Information on causes of death has been published in New Zealand since 1872 for Europeans and 1920 for Māori.
The Ministry of Health has produced and published cause-of-death statistics since 1948 when it took over the responsibility previously held by Statistics New Zealand.
What the statistics measure
These statistics measure the health status of the population. Cause-of-death statistics are used in forming health policy, monitoring the effectiveness of screening programmes, immunisations and other health programmes, and for comparing New Zealand’s cause of death statistics with those from other countries.
How they’re used
These statistics are recognised as an important objective measure of the health status of the population, forming health policy, monitoring the effectiveness of cancer screening, immunizations and other health programmes and for comparing New Zealand cause of death statistics with those from other countries.
For families of the deceased
Ensuring cause of death information is accurate is also important for the family of the deceased.
This information appears on the legal death certificate that is issued by the Office of Births, Deaths and Marriages, and which is used for administering the deceased’s estate.
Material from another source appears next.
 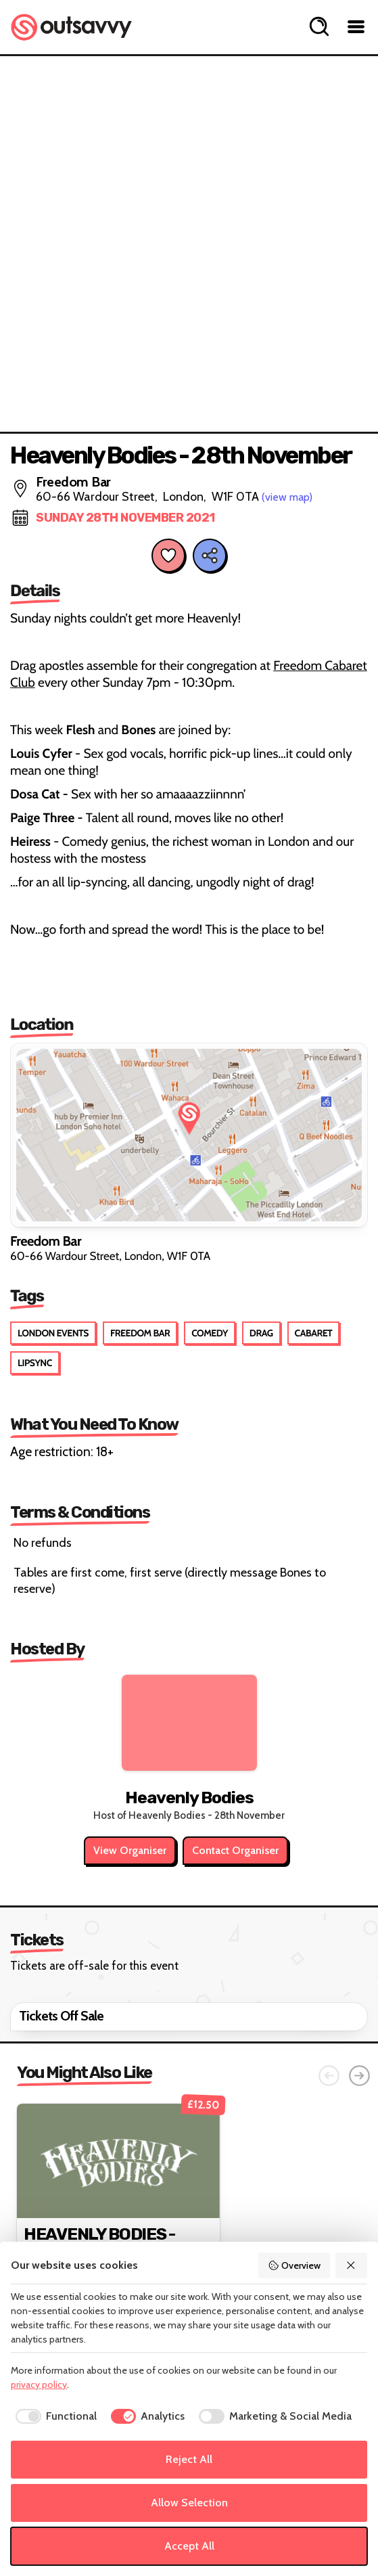 What do you see at coordinates (235, 1850) in the screenshot?
I see `Contact Organiser` at bounding box center [235, 1850].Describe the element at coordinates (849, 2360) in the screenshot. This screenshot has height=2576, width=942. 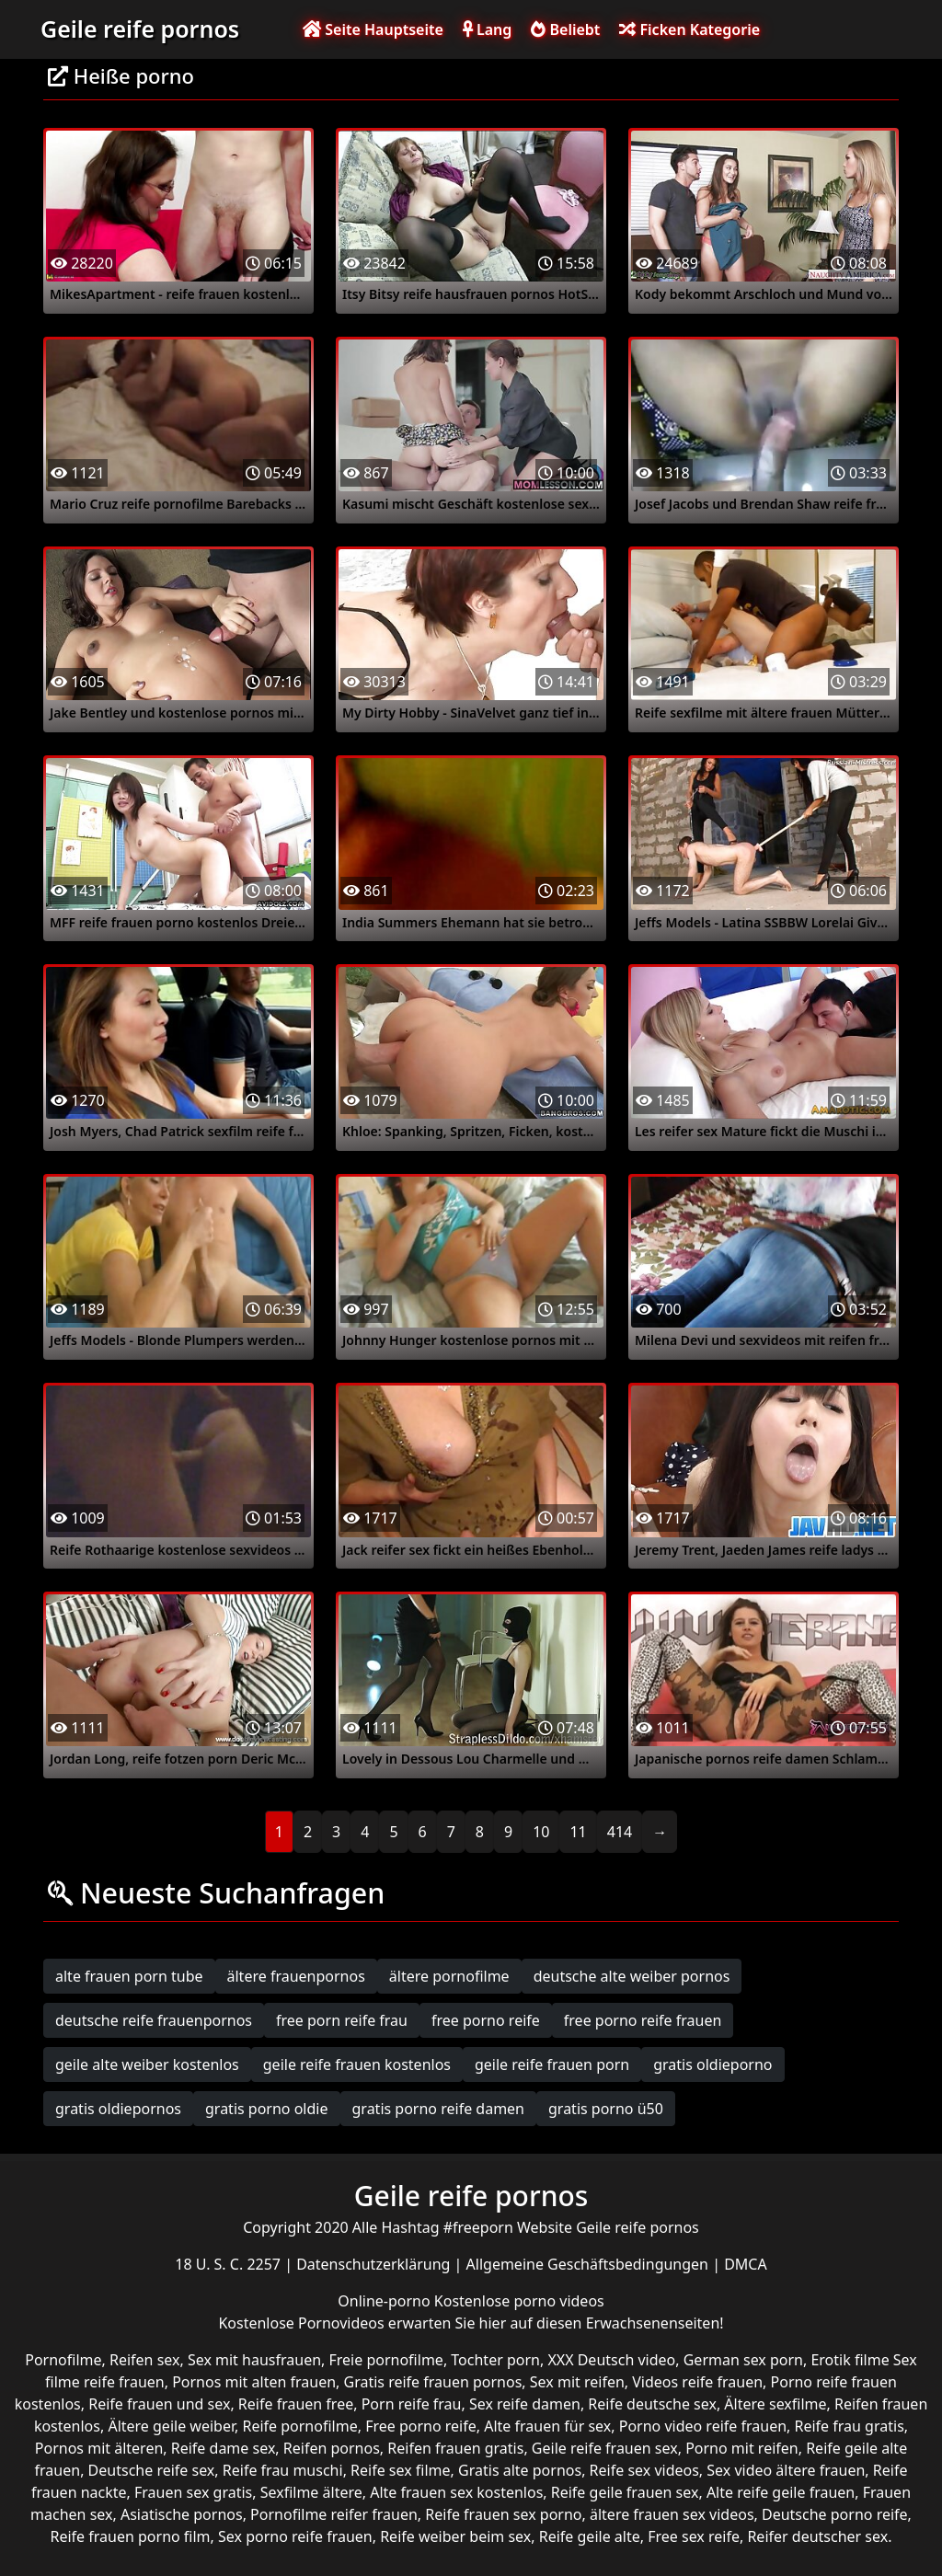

Genetic Services agencies also use information from the BDM Death Register when assessing an individual’s risk of inheriting a familial genetic condition.
Medical Certificate of Cause of Death
The New Zealand Medical Certificate of Cause of Death is consistent with the international form of Medical Certificate of Cause of Death recommended by the World Health Organization (WHO) to ensure that the questions asked on medical certificates are uniform throughout the world.
The Ministry of Health receives medical certificates and coroners’ reports and classifies the underlying cause of death using the rules and guidelines for mortality coding in the WHO’s International Statistical Classification of Diseases and Related Health Problems, 10th Revision (WHO ICD-10), and codes from the Australian Modification of ICD-10 (ICD-10-AM).
Postmortem reports are an important additional source of cause-of-death information in approximately 12 percent of deaths and 34 percent of stillbirths.
Copies of these reports are sent to the Ministry by hospitals and pathologists and are matched with the corresponding medical certificate or coroner’s report. The results are taken into consideration in assigning the underlying cause of death code.